MATERIAL FOR THE TASK
Content starts

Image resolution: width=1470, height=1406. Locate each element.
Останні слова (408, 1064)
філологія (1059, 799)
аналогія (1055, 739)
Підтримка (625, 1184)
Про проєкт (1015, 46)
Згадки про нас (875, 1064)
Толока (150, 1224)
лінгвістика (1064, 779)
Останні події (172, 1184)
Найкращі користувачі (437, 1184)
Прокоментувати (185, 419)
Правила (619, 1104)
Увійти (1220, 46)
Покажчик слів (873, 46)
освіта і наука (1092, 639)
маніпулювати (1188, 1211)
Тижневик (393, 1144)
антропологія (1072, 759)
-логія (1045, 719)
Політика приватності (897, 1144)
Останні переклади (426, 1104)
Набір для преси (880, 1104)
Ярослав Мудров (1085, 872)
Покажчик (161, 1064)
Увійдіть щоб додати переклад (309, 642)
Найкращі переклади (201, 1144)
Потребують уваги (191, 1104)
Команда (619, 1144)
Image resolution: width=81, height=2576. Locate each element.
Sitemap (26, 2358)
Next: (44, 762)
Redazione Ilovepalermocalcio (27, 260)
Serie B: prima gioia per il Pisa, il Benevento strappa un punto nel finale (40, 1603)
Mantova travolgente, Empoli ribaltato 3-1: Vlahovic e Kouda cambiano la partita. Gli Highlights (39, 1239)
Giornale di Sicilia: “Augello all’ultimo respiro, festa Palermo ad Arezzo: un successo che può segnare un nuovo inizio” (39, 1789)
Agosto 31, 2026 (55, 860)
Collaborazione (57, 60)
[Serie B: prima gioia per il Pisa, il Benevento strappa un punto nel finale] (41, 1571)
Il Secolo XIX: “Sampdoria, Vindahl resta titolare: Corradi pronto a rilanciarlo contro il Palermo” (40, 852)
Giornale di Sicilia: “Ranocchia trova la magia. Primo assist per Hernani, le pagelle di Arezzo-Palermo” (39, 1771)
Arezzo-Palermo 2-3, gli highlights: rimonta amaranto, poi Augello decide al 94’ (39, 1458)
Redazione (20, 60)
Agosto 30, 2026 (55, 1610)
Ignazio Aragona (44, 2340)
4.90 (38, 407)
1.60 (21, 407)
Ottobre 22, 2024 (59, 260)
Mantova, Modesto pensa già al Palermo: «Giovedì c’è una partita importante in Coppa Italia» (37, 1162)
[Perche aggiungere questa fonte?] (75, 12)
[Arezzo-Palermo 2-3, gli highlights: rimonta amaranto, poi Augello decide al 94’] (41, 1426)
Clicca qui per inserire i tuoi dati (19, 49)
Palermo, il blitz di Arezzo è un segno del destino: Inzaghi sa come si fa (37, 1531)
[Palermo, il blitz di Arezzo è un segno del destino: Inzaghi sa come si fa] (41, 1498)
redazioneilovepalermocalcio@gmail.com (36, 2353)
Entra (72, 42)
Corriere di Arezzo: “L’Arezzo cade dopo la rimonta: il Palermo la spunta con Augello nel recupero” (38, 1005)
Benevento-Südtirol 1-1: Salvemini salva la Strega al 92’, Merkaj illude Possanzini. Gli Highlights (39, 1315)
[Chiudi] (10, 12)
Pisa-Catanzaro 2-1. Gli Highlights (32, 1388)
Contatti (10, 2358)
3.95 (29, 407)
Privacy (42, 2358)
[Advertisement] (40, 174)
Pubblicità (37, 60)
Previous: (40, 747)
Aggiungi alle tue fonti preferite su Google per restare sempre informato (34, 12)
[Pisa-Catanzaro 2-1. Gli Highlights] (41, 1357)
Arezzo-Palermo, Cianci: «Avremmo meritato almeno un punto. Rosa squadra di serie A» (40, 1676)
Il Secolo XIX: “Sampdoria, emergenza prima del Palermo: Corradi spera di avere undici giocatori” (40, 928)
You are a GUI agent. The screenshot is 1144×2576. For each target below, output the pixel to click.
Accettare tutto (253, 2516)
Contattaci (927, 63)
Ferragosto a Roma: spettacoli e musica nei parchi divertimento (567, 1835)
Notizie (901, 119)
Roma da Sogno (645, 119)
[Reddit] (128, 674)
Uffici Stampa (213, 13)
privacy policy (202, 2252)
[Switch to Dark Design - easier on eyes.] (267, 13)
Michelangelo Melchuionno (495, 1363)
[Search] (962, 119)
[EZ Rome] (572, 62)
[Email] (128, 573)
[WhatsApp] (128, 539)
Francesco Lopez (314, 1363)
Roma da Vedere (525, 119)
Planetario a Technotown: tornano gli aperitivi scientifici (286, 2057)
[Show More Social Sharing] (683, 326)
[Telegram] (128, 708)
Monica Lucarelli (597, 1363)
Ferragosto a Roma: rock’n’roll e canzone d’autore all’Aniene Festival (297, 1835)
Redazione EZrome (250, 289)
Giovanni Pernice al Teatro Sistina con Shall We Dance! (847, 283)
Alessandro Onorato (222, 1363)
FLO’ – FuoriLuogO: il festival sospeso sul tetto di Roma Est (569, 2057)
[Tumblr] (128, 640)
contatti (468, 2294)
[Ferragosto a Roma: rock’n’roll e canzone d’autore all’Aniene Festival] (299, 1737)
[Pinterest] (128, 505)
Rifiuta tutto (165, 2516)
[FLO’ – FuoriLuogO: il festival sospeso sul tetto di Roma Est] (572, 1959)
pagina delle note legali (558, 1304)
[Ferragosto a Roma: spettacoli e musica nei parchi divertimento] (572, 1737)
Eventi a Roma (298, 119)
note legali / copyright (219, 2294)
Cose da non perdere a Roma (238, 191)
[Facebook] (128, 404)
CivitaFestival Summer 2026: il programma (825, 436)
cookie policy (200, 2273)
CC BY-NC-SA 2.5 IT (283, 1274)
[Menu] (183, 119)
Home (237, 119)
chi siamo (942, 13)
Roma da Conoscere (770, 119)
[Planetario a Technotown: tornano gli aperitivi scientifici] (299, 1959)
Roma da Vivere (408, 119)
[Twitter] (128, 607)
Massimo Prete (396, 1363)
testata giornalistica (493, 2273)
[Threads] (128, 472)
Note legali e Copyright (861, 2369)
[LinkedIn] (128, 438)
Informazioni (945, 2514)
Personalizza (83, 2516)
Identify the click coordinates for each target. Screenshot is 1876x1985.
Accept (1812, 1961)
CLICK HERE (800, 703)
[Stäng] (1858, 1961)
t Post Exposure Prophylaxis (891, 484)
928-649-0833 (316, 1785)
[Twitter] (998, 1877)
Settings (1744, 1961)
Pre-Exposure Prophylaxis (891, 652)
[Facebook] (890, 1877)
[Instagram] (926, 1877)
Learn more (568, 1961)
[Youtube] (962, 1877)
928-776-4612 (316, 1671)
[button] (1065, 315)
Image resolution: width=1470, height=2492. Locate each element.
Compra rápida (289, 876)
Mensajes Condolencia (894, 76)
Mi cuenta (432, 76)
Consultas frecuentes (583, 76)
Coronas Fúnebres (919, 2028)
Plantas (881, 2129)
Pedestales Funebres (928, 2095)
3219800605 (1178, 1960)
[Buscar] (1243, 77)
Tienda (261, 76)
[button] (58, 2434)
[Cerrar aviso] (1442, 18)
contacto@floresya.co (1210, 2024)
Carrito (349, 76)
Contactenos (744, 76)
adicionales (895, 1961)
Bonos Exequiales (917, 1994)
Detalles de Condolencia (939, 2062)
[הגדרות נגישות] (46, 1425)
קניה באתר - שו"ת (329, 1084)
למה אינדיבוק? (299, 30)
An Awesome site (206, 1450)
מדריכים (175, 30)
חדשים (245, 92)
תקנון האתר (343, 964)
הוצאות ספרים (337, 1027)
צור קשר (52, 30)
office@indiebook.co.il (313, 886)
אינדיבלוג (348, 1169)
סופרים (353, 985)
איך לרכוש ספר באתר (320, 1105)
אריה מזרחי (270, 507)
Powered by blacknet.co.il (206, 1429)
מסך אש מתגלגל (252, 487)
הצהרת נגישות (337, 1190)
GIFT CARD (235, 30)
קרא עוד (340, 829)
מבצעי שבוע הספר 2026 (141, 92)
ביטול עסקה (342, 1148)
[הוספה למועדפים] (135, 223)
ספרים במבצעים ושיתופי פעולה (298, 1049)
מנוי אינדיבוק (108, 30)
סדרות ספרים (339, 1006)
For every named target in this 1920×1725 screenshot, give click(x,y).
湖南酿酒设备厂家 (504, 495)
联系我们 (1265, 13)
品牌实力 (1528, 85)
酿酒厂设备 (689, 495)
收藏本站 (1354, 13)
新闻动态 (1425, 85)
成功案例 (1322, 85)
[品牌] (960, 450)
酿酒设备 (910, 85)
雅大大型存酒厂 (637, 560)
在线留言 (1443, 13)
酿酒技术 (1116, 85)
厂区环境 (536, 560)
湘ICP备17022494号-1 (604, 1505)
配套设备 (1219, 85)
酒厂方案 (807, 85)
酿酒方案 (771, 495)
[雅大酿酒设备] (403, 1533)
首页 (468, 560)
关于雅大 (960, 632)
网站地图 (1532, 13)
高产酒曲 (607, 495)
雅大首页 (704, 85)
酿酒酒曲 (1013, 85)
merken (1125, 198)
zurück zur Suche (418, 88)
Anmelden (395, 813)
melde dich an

Content ends

WHAT IS REQUIRED
From the opening line of the data above through the line holding "Увійдіть щоб додати переклад (309, 642)", give every line again exactly as it stands.

SOLUTION FOR THIS PROBLEM
Image resolution: width=1470, height=1406. Locate each element.
Останні слова (408, 1064)
філологія (1059, 799)
аналогія (1055, 739)
Підтримка (625, 1184)
Про проєкт (1015, 46)
Згадки про нас (875, 1064)
Толока (150, 1224)
лінгвістика (1064, 779)
Останні події (172, 1184)
Найкращі користувачі (437, 1184)
Прокоментувати (185, 419)
Правила (619, 1104)
Увійти (1220, 46)
Покажчик слів (873, 46)
освіта і наука (1092, 639)
маніпулювати (1188, 1211)
Тижневик (393, 1144)
антропологія (1072, 759)
-логія (1045, 719)
Політика приватності (897, 1144)
Останні переклади (426, 1104)
Набір для преси (880, 1104)
Ярослав Мудров (1085, 872)
Покажчик (161, 1064)
Увійдіть щоб додати переклад (309, 642)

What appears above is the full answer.